• _What is required_: As you write out the lines from the one containing "Click the Comments box scroll-down arrow" through the last line of the records, keep them exact and leave out pictures.

• _Record set_:
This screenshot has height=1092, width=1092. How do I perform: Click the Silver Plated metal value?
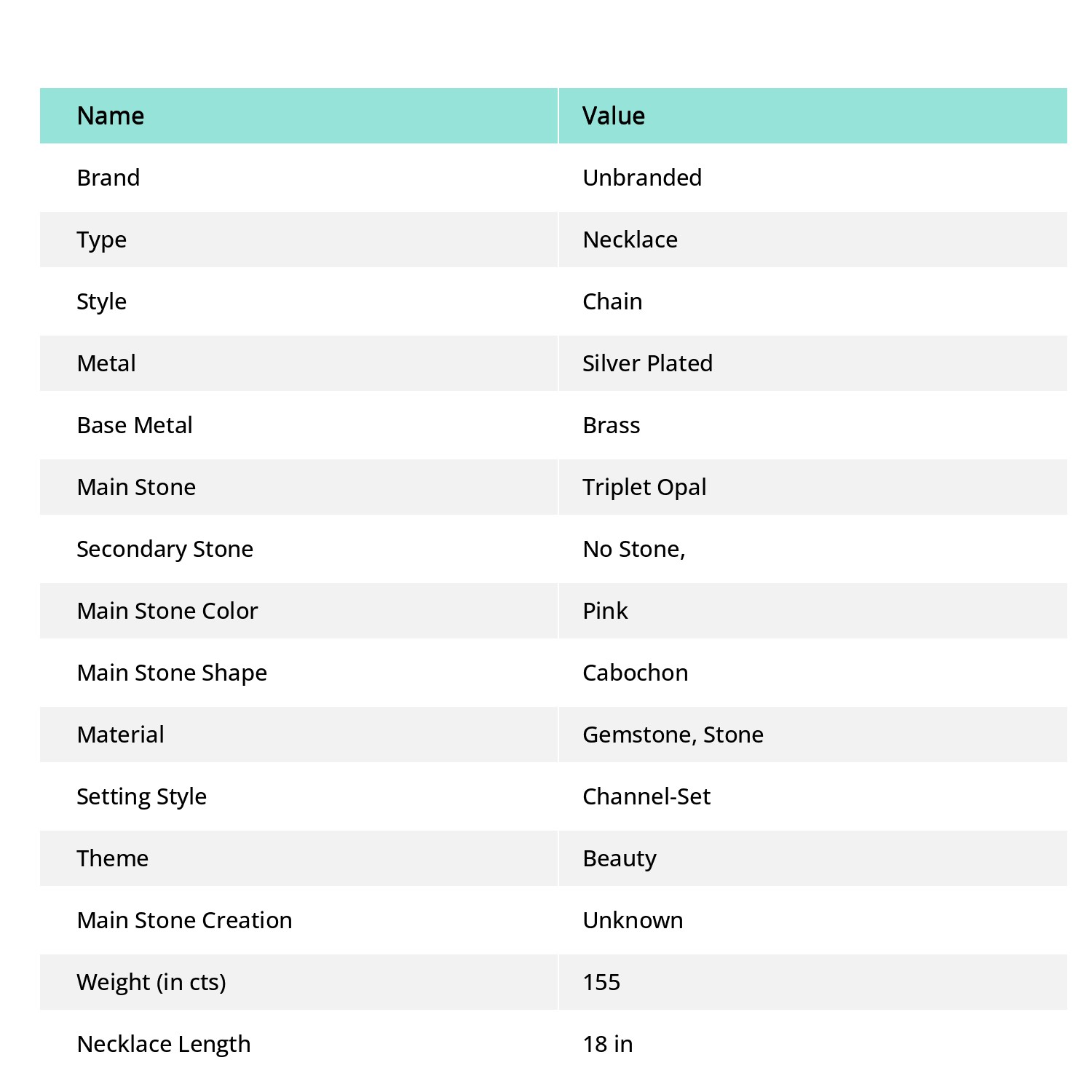tap(647, 363)
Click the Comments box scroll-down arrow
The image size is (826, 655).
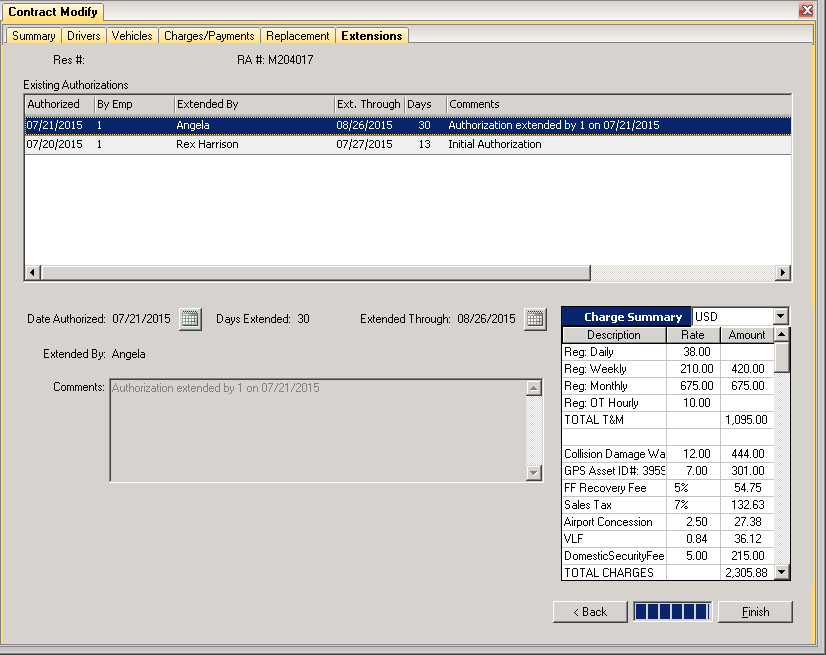click(534, 473)
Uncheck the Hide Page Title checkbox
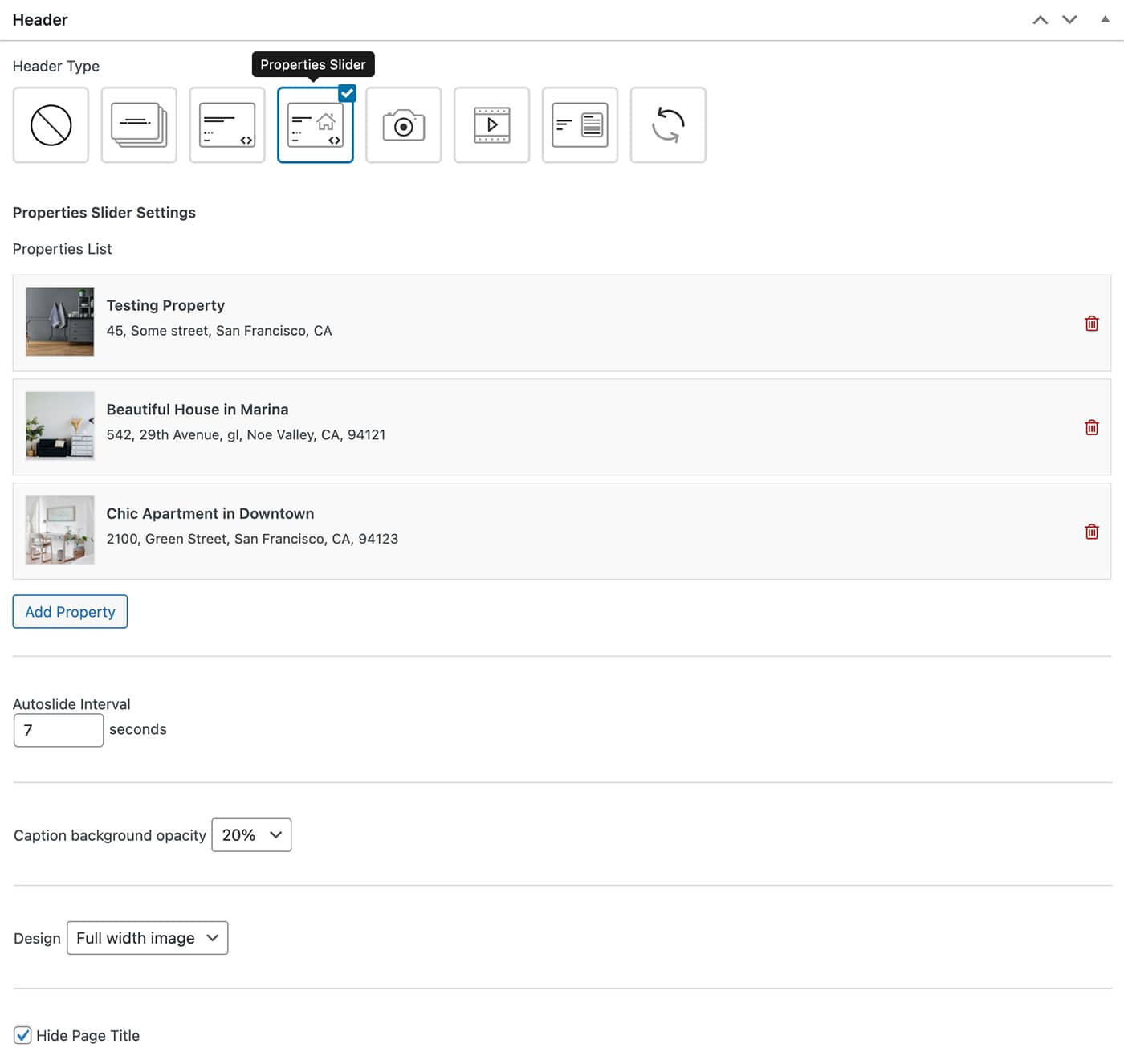 pos(23,1035)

• _Output of the exercise_:
Click the Comments box scroll-down arrow
The image size is (826, 655).
click(534, 473)
Uncheck the Hide Page Title checkbox
 pos(23,1035)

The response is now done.